[Goal]: Transcribe the Ferret Scan setup notes below word for word, in full.

---------- Quoted text

See the Container Guide for detailed usage instructions.

Volume Mapping:

-v ~/.ferret-scan:/root/.ferret-scan - Persist config and suppressions
-v $(pwd):/workspace - Mount current directory for file access
-e FERRET_CONFIG_DIR=/config - Override config directory location

Pre-commit Integration

Integrate Ferret Scan directly into your Git workflow using pre-commit hooks:

Quick Team Setup (Recommended)

# Complete team setup in one command
make setup-team

# This configures:
# • Team security policies (.ferret-scan.yaml)
# • Pre-commit hooks (.pre-commit-config.yaml)  
# • GitHub Actions workflow (.github/workflows/ferret-scan.yml)

# Commit the configuration to share with your team
git add .ferret-scan.yaml .pre-commit-config.yaml .github/workflows/ferret-scan.yml
git commit -m "Add Ferret Scan team security configuration"

--------------------
---------- Raw records

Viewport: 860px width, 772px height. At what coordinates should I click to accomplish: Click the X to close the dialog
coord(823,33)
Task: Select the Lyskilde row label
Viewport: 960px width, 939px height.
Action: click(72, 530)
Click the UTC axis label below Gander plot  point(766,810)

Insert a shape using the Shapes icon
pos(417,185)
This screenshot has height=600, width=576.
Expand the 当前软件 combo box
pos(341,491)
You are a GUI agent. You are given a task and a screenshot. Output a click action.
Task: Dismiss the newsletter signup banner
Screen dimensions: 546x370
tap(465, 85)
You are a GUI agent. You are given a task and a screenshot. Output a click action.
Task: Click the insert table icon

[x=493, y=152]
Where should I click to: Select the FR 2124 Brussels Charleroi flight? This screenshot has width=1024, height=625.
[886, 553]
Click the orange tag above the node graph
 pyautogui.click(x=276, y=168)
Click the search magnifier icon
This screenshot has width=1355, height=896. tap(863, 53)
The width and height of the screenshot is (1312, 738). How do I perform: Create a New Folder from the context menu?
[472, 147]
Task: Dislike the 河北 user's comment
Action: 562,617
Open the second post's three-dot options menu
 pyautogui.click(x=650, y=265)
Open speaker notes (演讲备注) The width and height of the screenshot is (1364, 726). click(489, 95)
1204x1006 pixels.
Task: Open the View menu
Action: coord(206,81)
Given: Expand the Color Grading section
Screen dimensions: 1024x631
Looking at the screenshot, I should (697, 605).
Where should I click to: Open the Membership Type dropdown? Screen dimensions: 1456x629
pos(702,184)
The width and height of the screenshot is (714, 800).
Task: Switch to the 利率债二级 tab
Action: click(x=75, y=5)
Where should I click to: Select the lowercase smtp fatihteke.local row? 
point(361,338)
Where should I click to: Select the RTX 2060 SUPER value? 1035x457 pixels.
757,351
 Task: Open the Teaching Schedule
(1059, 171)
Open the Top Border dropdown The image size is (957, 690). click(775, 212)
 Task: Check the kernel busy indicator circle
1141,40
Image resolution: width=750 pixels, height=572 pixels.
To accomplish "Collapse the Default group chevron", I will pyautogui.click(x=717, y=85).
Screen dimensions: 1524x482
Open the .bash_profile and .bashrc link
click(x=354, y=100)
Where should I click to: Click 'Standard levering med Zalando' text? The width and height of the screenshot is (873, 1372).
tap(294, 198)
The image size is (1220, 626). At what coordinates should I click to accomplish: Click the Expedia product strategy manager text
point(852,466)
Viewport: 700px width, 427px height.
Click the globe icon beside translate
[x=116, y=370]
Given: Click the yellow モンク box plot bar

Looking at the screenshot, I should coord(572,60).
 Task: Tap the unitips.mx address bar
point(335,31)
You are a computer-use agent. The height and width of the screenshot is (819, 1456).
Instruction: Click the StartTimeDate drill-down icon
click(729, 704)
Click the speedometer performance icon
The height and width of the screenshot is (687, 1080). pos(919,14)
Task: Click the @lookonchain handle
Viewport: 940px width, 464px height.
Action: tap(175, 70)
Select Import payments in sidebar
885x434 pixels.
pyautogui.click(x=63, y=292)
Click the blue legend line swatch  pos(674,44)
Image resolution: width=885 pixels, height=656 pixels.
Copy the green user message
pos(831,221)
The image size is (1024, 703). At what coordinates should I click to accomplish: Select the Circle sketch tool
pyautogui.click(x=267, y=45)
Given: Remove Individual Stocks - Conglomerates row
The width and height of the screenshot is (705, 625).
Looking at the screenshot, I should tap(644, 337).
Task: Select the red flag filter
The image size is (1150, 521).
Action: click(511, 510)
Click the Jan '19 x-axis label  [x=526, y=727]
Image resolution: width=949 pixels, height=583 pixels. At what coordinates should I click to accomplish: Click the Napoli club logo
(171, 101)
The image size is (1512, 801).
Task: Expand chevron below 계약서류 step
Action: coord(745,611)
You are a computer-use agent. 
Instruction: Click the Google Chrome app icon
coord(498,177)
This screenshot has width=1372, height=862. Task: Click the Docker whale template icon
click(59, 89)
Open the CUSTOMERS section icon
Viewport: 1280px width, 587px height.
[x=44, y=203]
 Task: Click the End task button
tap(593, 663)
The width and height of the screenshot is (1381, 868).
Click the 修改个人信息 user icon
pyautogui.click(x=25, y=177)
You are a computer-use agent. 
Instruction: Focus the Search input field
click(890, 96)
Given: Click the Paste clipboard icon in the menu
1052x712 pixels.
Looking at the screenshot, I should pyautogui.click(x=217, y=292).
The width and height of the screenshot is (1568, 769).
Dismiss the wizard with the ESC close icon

--------------------

[Solution below]:
See the Container Guide for detailed usage instructions.

Volume Mapping:

-v ~/.ferret-scan:/root/.ferret-scan - Persist config and suppressions
-v $(pwd):/workspace - Mount current directory for file access
-e FERRET_CONFIG_DIR=/config - Override config directory location

Pre-commit Integration

Integrate Ferret Scan directly into your Git workflow using pre-commit hooks:

Quick Team Setup (Recommended)

# Complete team setup in one command
make setup-team

# This configures:
# • Team security policies (.ferret-scan.yaml)
# • Pre-commit hooks (.pre-commit-config.yaml)  
# • GitHub Actions workflow (.github/workflows/ferret-scan.yml)

# Commit the configuration to share with your team
git add .ferret-scan.yaml .pre-commit-config.yaml .github/workflows/ferret-scan.yml
git commit -m "Add Ferret Scan team security configuration"